FINANCIAL RESULTS BY MAJOR LINES OF BUSINESS
South Carolina Electric & Gas Company
Reported earnings for the first quarter of 2017 at South Carolina Electric & Gas Company (SCE&G), SCANA's principal subsidiary, were $112 million, or earnings per share of 78 cents, compared to $116 million, or 81 cents per share, in the same quarter of 2016. Increased gas margins, due to a Rate Stabilization Act rate increase and customer growth, and higher electric margins primarily from a 2016 Base Load Review Act rate increase and customer growth, were more than offset by the impact of milder weather compared to the same period of the prior year. Abnormally mild winter weather decreased earnings by 24 cents per share in the first quarter of 2017, compared to a decrease of 5 cents per share in the first quarter of 2016. At March 31, 2017, SCE&G was serving approximately 713,000 electric customers and 361,000 natural gas customers, up 1.6 and 2.8 percent, respectively, over 2016.
PSNC Energy, the Company's North Carolina-based retail natural gas distribution subsidiary, reported first quarter 2017 earnings of $43 million, or 30 cents per share, compared to $36 million, or 25 cents per share in the same quarter of 2016. This increase is primarily attributable to higher gas margins from customer growth and a rate increase that became effective November 1, 2016. At March 31, 2017, PSNC Energy was serving approximately 552,000 customers, an increase of 2.6 percent over the previous year.
SCANA Energy Marketing
SCANA Energy Marketing, which markets natural gas in deregulated energy markets, including Georgia where the Company does business as SCANA Energy, reported first quarter 2017 earnings of $15 million, or 11 cents per share, compared to $24 million, or 17 cents per share, in the first quarter of 2016. This decrease is primarily due to lower gas margins attributable to lower sales volumes arising from significantly milder winter weather in 2017 than in 2016.
Corporate and Other, Net
SCANA's corporate and other businesses, which include the holding company, reported relatively flat earnings in the first quarter of 2017, consistent with the same quarter in 2016.
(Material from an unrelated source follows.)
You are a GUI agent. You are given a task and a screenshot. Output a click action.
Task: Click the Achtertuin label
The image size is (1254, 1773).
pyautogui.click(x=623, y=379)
Based on 2016 GAAP earnings per share of $4.16, the Company estimates its targeted average annual earnings per share growth rate range to be 2 to 4 percent over the next 3 to 5 years due to incremental electric margins attributable to abnormal weather in 2016. Due to the significance of weather to SCE&G's earnings and its unpredictability, the Company is not able to provide 2017 GAAP earnings guidance.
For 2017, the Company reaffirms its guidance for 2017 GAAP-Adjusted Weather-Normalized earnings per share of $4.15 to $4.35, with an internal target of $4.25 per share.
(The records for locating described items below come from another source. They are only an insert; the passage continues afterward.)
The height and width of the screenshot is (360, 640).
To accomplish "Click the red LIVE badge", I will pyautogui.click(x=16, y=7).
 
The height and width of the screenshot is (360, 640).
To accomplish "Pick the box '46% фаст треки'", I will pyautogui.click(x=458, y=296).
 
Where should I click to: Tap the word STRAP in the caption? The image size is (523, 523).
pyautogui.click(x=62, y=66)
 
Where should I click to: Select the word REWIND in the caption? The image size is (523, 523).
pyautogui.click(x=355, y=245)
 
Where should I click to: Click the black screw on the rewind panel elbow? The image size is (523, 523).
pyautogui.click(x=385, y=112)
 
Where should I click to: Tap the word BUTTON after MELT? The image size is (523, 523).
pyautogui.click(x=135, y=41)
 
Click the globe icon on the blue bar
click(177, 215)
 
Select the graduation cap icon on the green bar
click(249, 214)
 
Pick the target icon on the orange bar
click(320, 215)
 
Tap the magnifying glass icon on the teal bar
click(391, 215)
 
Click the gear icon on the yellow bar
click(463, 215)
In addition to the GAAP basis long-term growth rate guidance above, the Company estimates its targeted average annual growth rate for GAAP-Adjusted Weather-Normalized earnings per share to be 4 to 6 percent over the next 3 to 5 years based on 2016 GAAP-Adjusted Weather-Normalized earnings per share of $3.97. 2016 GAAP-Adjusted Weather-Normalized earnings per share reflect downward adjustments of 28 cents per share pre-tax and a tax effect of 9 cents per share for a net of tax 19 cents per share to normalize weather in the electric business.